Хоть и нет логики в этом решении, а натура чувствуется. Сразу видишь человека, который всегда избегает окончательных вариантов.
Поэтому так спокоен он был наедине с коллекцией. Разложит фотографии и радуется, что все, когда-либо случившееся в его жизни, по-прежнему с ним.
Пусть кто-то назовет его Иваном-родства не помнящим, но он-то знает: тут его прошлое, никуда не делось, в правом верхнем ящике письменного стола.
Альфред Рудольфович и слуга Хлестакова
Как это у Гоголя? «… надо отдать справедливость непреодолимой силе его характера».
Эберлинг запретил себе отказываться от работы, без роздыха стоял у мольберта. Чем больше трудился, тем меньше интересовался воспоминаниями.
Такое он придумал лекарство от дурных мыслей и подступающего безумия.
Лечился так чуть ли не каждый день. И не по чайной ложке, а целыми стаканами.
Не первый раз себя глушил. Понимал, что просто нужно время.
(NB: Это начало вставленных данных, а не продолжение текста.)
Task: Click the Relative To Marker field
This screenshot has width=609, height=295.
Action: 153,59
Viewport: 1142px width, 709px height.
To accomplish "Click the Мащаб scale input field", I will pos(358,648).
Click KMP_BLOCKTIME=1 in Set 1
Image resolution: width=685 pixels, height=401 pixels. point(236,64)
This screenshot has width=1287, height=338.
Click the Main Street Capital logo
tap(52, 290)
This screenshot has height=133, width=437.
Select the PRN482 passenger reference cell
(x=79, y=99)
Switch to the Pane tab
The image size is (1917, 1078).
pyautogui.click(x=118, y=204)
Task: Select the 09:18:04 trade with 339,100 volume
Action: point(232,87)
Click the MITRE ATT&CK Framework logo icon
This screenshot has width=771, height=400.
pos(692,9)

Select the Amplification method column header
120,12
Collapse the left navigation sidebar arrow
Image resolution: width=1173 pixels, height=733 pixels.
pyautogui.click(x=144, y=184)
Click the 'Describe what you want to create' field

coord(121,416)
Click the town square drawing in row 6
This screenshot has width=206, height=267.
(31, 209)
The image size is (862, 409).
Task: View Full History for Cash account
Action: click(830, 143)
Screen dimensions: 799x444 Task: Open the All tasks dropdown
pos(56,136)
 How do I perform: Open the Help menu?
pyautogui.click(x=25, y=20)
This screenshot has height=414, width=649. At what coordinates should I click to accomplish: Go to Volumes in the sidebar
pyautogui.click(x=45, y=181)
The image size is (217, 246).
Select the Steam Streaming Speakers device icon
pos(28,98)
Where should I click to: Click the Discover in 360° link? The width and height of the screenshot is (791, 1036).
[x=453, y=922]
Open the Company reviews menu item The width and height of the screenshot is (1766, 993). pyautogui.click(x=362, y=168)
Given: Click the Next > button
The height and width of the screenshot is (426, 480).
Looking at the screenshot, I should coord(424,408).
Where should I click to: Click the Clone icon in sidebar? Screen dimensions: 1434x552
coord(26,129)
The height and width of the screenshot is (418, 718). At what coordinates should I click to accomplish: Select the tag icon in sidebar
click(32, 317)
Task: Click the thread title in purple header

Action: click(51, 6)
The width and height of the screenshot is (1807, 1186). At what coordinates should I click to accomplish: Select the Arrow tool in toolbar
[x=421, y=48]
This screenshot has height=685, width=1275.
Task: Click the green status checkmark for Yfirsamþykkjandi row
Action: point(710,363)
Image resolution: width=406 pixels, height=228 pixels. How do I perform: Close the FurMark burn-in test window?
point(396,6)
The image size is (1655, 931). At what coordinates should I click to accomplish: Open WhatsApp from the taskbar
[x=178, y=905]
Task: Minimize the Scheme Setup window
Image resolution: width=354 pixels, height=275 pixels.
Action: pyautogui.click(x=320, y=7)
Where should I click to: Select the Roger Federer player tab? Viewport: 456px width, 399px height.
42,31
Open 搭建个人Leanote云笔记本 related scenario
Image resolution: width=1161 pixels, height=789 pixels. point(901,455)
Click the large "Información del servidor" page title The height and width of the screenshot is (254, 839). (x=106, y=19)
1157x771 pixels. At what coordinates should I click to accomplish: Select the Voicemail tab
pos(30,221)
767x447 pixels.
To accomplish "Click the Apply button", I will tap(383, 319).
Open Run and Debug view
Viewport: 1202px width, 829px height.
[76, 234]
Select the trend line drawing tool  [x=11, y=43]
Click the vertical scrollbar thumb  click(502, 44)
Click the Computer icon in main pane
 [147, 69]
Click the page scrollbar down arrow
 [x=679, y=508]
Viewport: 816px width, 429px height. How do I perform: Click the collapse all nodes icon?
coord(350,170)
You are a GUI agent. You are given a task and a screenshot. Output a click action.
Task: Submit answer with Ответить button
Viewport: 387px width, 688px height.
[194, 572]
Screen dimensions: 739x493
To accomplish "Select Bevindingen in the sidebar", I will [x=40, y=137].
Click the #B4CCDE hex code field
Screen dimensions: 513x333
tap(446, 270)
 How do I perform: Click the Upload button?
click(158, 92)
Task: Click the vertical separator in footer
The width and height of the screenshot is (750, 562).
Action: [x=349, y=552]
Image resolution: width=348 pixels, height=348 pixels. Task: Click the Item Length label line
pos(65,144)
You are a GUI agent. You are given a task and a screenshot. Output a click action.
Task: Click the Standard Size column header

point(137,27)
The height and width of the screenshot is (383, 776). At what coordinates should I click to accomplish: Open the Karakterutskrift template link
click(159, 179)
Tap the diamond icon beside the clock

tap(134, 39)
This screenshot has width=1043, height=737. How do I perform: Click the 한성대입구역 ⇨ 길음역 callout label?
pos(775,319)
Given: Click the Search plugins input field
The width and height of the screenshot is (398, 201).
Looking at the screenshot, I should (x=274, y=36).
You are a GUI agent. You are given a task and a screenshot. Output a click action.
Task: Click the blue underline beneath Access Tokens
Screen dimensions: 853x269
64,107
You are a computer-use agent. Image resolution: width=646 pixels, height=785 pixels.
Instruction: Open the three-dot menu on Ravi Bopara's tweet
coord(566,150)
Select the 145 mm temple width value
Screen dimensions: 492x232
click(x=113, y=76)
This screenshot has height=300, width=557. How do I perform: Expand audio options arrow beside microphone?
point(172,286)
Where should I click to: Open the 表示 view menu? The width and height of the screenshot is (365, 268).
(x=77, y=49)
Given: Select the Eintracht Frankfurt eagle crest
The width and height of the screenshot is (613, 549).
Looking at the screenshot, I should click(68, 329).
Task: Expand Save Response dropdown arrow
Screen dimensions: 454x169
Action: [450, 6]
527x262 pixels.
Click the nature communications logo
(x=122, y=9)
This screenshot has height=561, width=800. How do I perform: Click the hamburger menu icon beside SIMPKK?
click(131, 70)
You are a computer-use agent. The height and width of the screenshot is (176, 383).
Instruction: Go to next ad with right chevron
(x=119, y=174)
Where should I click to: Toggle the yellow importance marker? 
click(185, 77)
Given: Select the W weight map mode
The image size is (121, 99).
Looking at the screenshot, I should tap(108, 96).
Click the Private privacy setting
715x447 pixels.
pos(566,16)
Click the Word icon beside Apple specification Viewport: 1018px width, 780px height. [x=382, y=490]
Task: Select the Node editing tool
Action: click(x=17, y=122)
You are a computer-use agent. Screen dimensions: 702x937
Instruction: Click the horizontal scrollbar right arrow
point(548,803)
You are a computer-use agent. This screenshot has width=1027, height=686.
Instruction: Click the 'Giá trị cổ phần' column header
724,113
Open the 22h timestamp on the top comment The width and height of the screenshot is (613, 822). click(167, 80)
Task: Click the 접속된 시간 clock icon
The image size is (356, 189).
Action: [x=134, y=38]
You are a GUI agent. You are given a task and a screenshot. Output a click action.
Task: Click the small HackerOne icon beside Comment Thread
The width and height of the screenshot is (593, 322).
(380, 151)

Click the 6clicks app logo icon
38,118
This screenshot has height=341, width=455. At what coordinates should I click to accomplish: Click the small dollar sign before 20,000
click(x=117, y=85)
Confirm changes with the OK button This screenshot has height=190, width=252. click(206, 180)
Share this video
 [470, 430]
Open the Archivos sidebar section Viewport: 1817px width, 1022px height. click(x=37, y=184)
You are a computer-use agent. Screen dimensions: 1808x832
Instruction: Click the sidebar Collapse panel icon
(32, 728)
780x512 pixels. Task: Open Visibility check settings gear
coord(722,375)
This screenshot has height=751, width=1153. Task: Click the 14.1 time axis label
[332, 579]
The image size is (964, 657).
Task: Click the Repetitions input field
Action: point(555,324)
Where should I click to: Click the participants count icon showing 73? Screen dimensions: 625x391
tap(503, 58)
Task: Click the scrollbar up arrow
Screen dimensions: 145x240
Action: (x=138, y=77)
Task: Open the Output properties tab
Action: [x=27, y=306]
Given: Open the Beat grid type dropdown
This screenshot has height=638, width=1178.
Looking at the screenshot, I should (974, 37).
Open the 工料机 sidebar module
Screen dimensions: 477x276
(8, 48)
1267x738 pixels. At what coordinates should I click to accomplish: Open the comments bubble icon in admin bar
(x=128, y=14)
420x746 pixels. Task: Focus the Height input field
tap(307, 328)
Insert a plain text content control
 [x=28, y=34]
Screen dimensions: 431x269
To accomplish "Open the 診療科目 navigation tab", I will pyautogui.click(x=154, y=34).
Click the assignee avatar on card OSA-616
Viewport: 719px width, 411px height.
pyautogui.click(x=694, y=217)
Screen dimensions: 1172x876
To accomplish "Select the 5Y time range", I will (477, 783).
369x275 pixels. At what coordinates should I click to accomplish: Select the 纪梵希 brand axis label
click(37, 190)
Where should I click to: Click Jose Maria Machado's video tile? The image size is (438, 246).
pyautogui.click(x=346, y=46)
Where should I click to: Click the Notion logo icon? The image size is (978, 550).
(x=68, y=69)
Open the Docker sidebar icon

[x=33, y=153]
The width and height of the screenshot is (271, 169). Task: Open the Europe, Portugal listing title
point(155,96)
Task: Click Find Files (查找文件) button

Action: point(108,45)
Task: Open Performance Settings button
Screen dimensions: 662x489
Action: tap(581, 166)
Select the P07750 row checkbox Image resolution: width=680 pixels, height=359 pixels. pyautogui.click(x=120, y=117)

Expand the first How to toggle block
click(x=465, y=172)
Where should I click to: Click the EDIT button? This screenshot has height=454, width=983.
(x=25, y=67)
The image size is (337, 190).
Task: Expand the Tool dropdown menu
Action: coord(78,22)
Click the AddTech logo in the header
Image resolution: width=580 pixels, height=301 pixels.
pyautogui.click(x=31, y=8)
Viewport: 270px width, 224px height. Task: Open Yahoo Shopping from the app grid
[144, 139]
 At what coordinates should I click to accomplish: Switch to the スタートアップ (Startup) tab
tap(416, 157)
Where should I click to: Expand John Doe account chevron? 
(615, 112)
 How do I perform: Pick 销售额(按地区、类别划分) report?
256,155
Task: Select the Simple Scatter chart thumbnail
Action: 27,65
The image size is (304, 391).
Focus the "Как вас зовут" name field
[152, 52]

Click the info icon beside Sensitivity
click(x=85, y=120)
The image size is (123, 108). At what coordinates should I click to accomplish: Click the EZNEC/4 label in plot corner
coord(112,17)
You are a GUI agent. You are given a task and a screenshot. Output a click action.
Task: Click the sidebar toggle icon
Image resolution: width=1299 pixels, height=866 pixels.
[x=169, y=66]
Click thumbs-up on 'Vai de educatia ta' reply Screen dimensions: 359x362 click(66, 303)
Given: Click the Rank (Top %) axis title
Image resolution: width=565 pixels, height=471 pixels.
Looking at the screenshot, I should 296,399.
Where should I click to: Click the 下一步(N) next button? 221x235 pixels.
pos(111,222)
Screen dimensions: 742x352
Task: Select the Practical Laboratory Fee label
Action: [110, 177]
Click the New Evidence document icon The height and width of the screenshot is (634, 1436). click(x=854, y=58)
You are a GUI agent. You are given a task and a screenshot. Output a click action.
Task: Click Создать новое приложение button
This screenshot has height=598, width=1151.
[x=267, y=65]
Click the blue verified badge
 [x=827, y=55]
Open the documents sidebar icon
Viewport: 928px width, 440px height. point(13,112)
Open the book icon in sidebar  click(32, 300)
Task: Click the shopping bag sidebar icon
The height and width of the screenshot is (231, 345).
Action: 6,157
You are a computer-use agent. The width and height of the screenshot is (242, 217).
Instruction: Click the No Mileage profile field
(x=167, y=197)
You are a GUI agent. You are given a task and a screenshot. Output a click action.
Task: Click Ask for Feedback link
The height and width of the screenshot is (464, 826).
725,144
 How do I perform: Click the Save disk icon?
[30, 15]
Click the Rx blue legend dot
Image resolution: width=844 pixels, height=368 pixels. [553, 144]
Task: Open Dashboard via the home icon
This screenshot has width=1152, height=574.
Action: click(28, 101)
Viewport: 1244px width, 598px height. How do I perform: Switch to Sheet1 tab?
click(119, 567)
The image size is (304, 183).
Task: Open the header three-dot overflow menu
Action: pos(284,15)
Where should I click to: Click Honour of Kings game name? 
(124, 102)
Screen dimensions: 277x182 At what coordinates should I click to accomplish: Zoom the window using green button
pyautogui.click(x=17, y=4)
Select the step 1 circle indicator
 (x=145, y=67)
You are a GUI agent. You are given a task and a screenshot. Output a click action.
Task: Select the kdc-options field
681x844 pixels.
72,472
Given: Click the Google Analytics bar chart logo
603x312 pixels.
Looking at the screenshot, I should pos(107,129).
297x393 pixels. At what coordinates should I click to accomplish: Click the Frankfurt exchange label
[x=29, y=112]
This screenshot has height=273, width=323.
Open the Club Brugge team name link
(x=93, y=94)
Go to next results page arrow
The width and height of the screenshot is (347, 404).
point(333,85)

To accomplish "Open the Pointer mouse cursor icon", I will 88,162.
Поначалу ощущения болезненные, а потом отпускает.
А уж когда успокоится, вспомнит о неиспользованных возможностях. Подумает: ну если так все повернулось, отчего бы не развернуть еще раз.
Помните, как Осип радовался веревочке? Чувствовал, стервец, что и самая мелкая вещица кстати. Особенно когда подношений много, а перевязать нечем.
Альфред Рудольфович тоже старался. Отречется от прошлого, отряхнет с ног его пыль, но всегда что-то прихватит с собой.
Вальс
Вот что значит рачительный хозяин. Иногда подумает не то что о веревочке, но о случайной тени.
Ну, мало ли теней нас окружает, а он им тоже ведет счет.
Ловит сачком воздух. При помощи новомодного аппарата старается не дать им пропасть.
Так и с этой историей. Уж это не какой-то случайный блик. Было бы расточительством все взять и перечеркнуть.